Daskalakis NP, Provost AC, Hunter RG, Guffanti G. Biol. Psychiatry 2018; 83(10): 849-865.

Affiliation

McLean Hospital, Department of Psychiatry, Harvard Medical School, Belmont. Electronic address: gguffantimasetti@mclean.harvard.edu.

Copyright

(Copyright © 2018, Elsevier Publishing)

DOI

10.1016/j.biopsych.2018.01.009

PMID

29559087

Abstract

Posttraumatic stress disorder (PTSD) is a pathologic response to trauma that impacts ∼8% of the population and is highly comorbid with other disorders, such as traumatic brain injury.
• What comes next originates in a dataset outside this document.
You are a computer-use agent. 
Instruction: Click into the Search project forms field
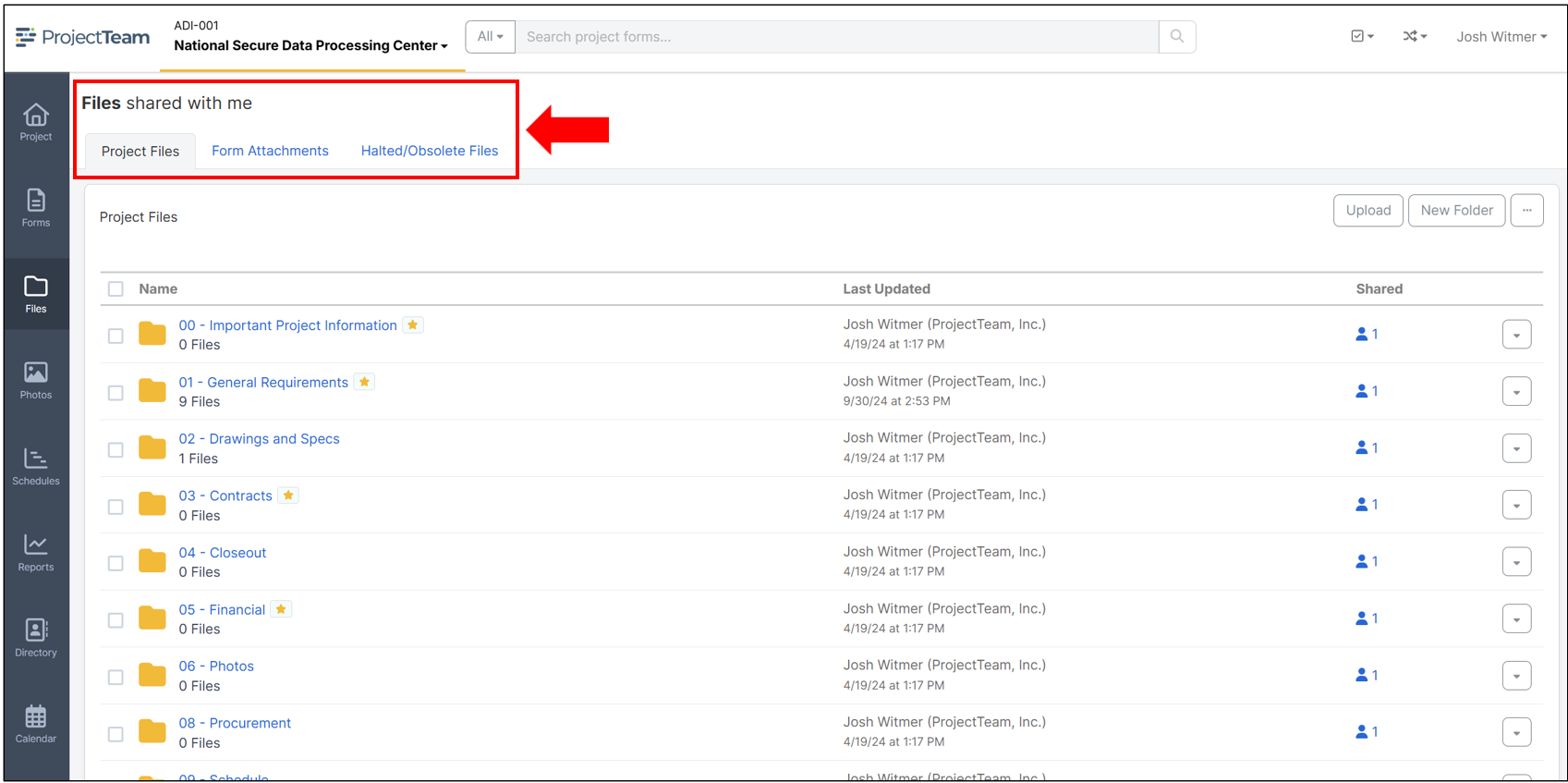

PTSD affects multiple biological systems throughout the body, including the hypothalamic-pituitary-adrenal axis, cortical function, and the immune system, and while the study of the biological underpinnings of PTSD and related disorders are numerous, the roles of noncoding RNAs (ncRNAs) are just emerging. Moreover, deep sequencing has revealed that ncRNAs represent most of the transcribed mammalian genome. Here, we present developing evidence that ncRNAs are involved in critical aspects of PTSD pathophysiology. In that regard, we summarize the roles of three classes of ncRNAs in PTSD and related disorders: microRNAs, long-noncoding RNAs, and retrotransposons. This review evaluates findings from both animal and human studies with a special focus on the role of ncRNAs in hypothalamic-pituitary-adrenal axis abnormalities and glucocorticoid dysfunction in PTSD and traumatic brain injury. We conclude that ncRNAs may prove to be useful biomarkers to facilitate personalized medicines for trauma-related brain disorders.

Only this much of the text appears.